4/24/24 at 6:47 PM

Article Recommended by Dr. Don Stader: Advances in the Care of Infants With Prenatal Opioid Exposure and Neonatal Opioid Withdrawal Syndrome

As the opioid epidemic’s impact broadened and crept into all corners of medicine and public health, prenatal opioid exposure (POE) and neonatal opioid withdrawal syndrome (NOWS) necessarily became areas of focus in obstetrics and pediatrics. Data has indicated that national rates of POE and NOWS have decreased since 2017, but it is still an all-too-regular and high stakes occurrence. It also appears to affect our most vulnerable populations in low-income and rural areas. In an effort to shape high quality care in the future, the American Journal of Pediatrics published a review of the literature over the past 5 years to summarize lessons learned and best practices. Here are some of the key takeaways:


  • Identification and Diagnosis: 

NOWS is a clinical diagnosis made when 1) there has been exposure to opioids during pregnancy (self-reported or toxicology testing) and 2)  at least two of the common symptoms of NOWS are exhibited: excessive crying, fragmented sleep, tremors, hypertonia, GI dysfunction. Clinicians should be aware of legal consequences of toxicology testing including racial and class disparities in perinatal tox testing. It is encouraged hospitals outline clear guidelines for clinicians that prioritizes patient consent, education and transparency. 
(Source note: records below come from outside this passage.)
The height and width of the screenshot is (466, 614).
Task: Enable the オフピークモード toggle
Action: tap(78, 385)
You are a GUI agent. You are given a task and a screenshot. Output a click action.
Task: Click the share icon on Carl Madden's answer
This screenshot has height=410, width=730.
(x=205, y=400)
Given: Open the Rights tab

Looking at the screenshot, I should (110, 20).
  • Preparing for Delivery and Hospitalization:

Actions should be taken to reduce anxiety and shame of families, namely education and person-first, non-stigmatizing language. Walking expecting parents through likely symptoms and expected management of NOWS alleviates confusion. Refer to the newborn as “substance-exposed newborn” and “infant with NOWS” rather than “born addicted” and  “addicted infant”.
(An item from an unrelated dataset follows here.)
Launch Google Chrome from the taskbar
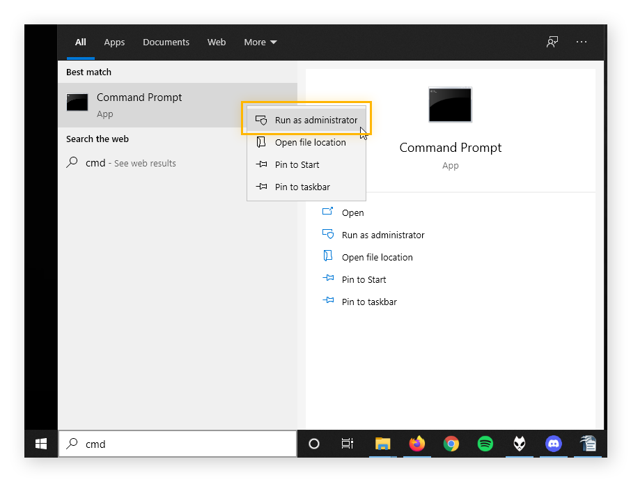This screenshot has height=482, width=631. click(x=451, y=444)
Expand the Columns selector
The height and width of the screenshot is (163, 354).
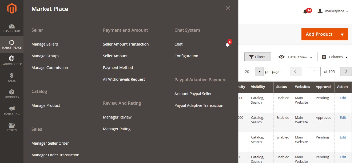tap(335, 57)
  • Assessment and Management of Newborns With POE:

Allowing the newborn to room-in with parents/primary caregivers is associated with more positive outcomes, including breast-feeding initiation, decreased rates and lengths of pharmacologic treatment. Some newborns will need cardiopulmonary monitoring on pharmacologic treatment, though multiple studies found no significant difference in cardiopulmonary adverse events between newborns with NOWS on pharmacologic therapy and newborns with NOWS who did not receive pharmacotherapy. Infants with POE should be monitored for development of NOWS, with special attention paid to wake times. The 2 most common assessments are the Finnegan Neonatal Abstinence Scoring Tool (FNAST) (Link) and the Eat, Sleep, and Console (ESC) assessment (Link) approach.
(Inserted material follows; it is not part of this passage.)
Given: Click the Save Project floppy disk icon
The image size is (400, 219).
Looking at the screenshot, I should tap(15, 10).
  • Non-Pharmacologic Interventions

First-line treatment of NOWS is optimizing the infant’s environment and feeding. Such interventions include reducing noise and bright lights in the infant’s room, swaddling and skin-to-skin time to reduce hyperarousal, and clustering of care times to limit disruptions to infant sleep. Some other interventions that have shown potential benefit are vibrating mattresses, prone positioning, waterbeds, and a low stimulation nursery settings. Breastfeeding has been associated with decreased severity and length of NOWS symptoms. No consensus exists on which type of formula is best if needed. If weight and feeding goals are not met, there should be a low threshold for NG tube placement. 

  • Pharmacologic Interventions:

If the infant’s NOWS symptoms persist after maximizing non-pharmacological interventions, then first-line pharmacological treatment with an opioid is indicated. Morphine is most typical at this time, though research shows improved short-term NOWS outcomes including length of stay attributable to NOWS and length of treatment of methadone-treated infants and potentially even better results with buprenorphine (refer to table 4 in the article for specific doses). Phenobarbital and Clonidine are used for secondary medications with specific weaning protocols. 

  • Contributors to Severity of NOWS Presentation:

NOWS severity was associated with co-exposures to other substances and medications (specifically cocaine and cannabis, psychiatric medications), maternal and neonatal characteristics, genetic factors (specific locus on chromosome 7 (Link), epigenetic factors), and perinatal behavioral and environmental factors (engagement in prenatal care associated with more positive outcomes). Of note, one study (Link) showed pregnant people with OUD who were treated with buprenorphine had lower rates of neonates that received NOWS diagnosis. 

  • Discharge Planning:

Considerations for readiness to discharge: resolution of withdrawal symptoms, a period of 24 to 48 hours of observation after stopping pharmacological treatment, adequate feeding and weight gain, safety assessment of the caregivers, completing a plan of safe care, and placing referrals for outpatient follow-up.

  • Outpatient Management:

Literature in this area is limited, though studies in these patients in their first year after birth have shown increased risk of morbidity and mortality thought to be due to factors such as decreased attendance at doctor’s appointments, higher ED visits and hospital admissions. Special considerations exist for developmental milestone assessments, vision and hearing screenings as well as screening for HCV. Data tracking long term outcomes is more scarce. This is where education and counseling of primary caregivers in the perinatal period and prior to discharge becomes crucial.